# need some header help



## killdustindead (Apr 13, 2010)

i need to know which headers are best to be ran on my 04 gto. which headers give the best gains. thanks


----------



## B-ville Goat (Oct 5, 2008)

Longtubes make the most power. There are many brands, PaceSetter, SLP, Kooks, American Racing Headers(ARH) are the big names you will see. They are all good and will give good power gains, price will be your determining factor. Some will bash on PaceSetters because they are not stainless, but if you get the coated versions they are fine, and a lot cheaper than the Kooks/ARH. Not sure about SLP, never priced them, but they are good as well.
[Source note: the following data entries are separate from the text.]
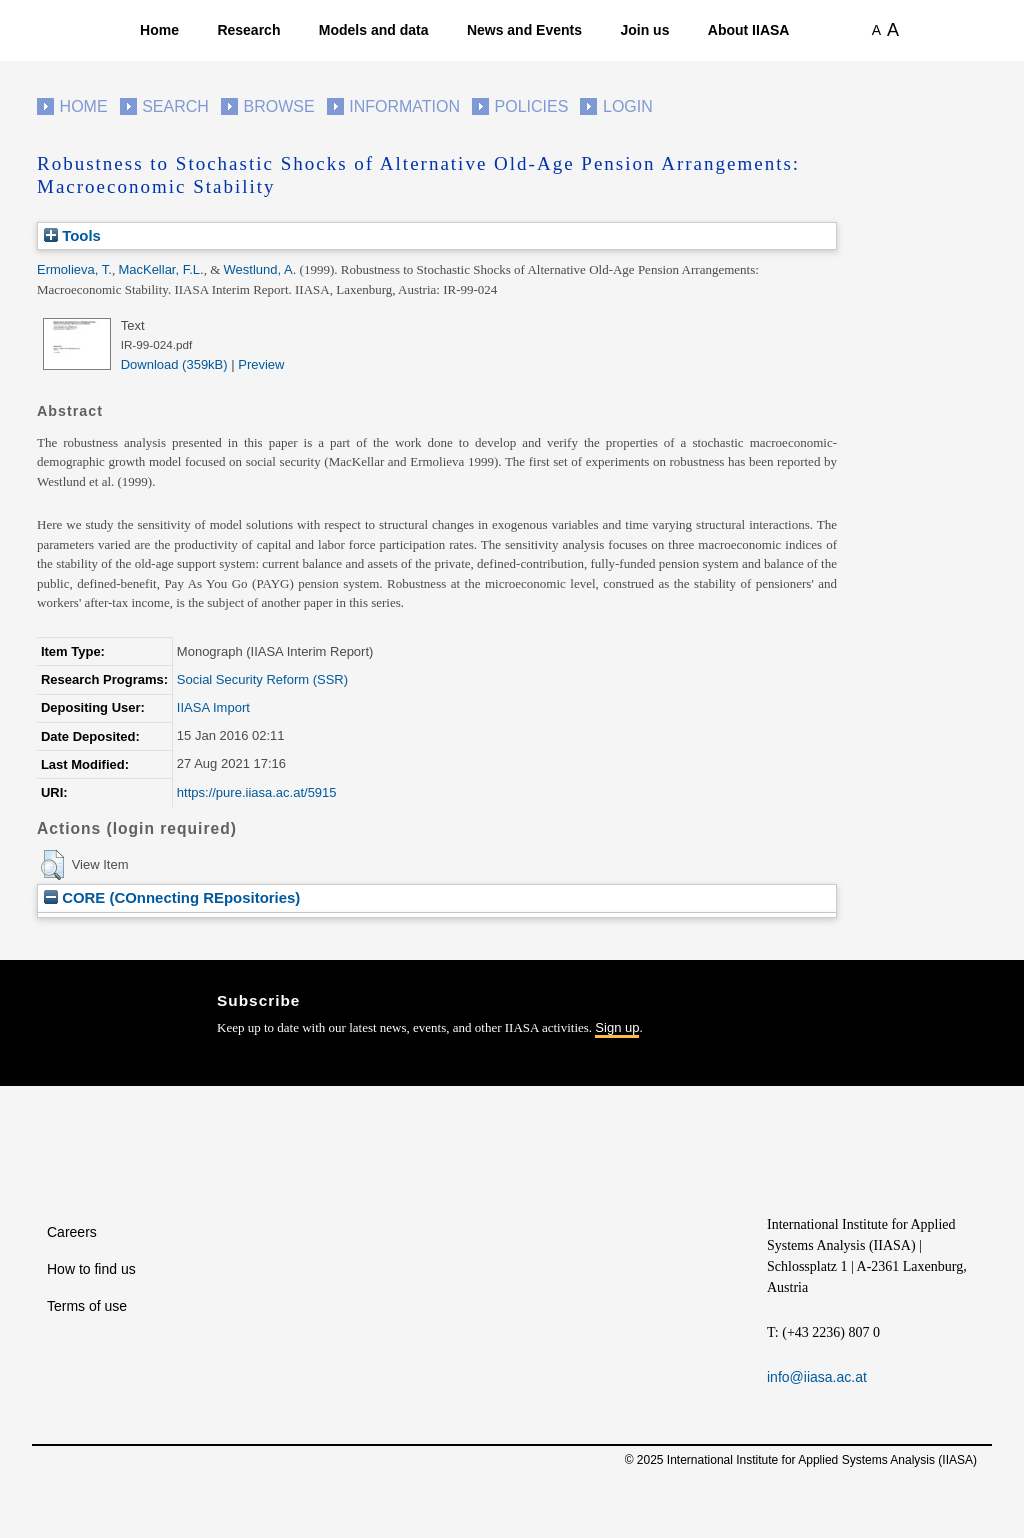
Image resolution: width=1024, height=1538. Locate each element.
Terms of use (87, 1306)
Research (248, 30)
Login (628, 106)
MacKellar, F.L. (160, 269)
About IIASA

If money was no object, I would have ARH myself.


----------



## Bluegoat05 (Mar 22, 2010)

i just installed JBA shortys and i think they are great they claim 30 horses over stock on the 04 gto plus they are a lot easier install from what i hear and my favorite part they dont leak AT ALL!! i changed my exhaust bolds to studs and im glad i did


----------



## GM4life (Mar 18, 2007)

Bluegoat05 said:


> i just installed JBA shortys and i think they are great they *claim 30 horses over stock *on the 04 gto plus they are a lot easier install from what i hear and my favorite part they dont leak AT ALL!! i changed my exhaust bolds to studs and im glad i did


_Claim_ is the key word. You won't see 30hp.


----------



## killdustindead (Apr 13, 2010)

well at the moment i am looking at kooks 1 7/8 long tubes. i am not going to put shorties on my car. but i was wondering if anyone has done any tests on what headers are making the most power on an ls1


----------



## jpalamar (Jul 22, 2008)

Maryland Speed has done many tests on headers: Old Kooks vs. Pacesetter vs. Prototype Kooks...on the Dyno (56K Die!) - LS1GTO.com Forums


----------



## killdustindead (Apr 13, 2010)

alright thanks. im thinking im going to run KOOKS 1 7/8 headers, catless mid pipes, and a SLP loudmouth 1 catback. would anyone have any other ideas or what do you think about the set up i am wanting to run?


----------



## jpalamar (Jul 22, 2008)

You only need 1 3/4 unless you plan to go FI or huge NA power.


----------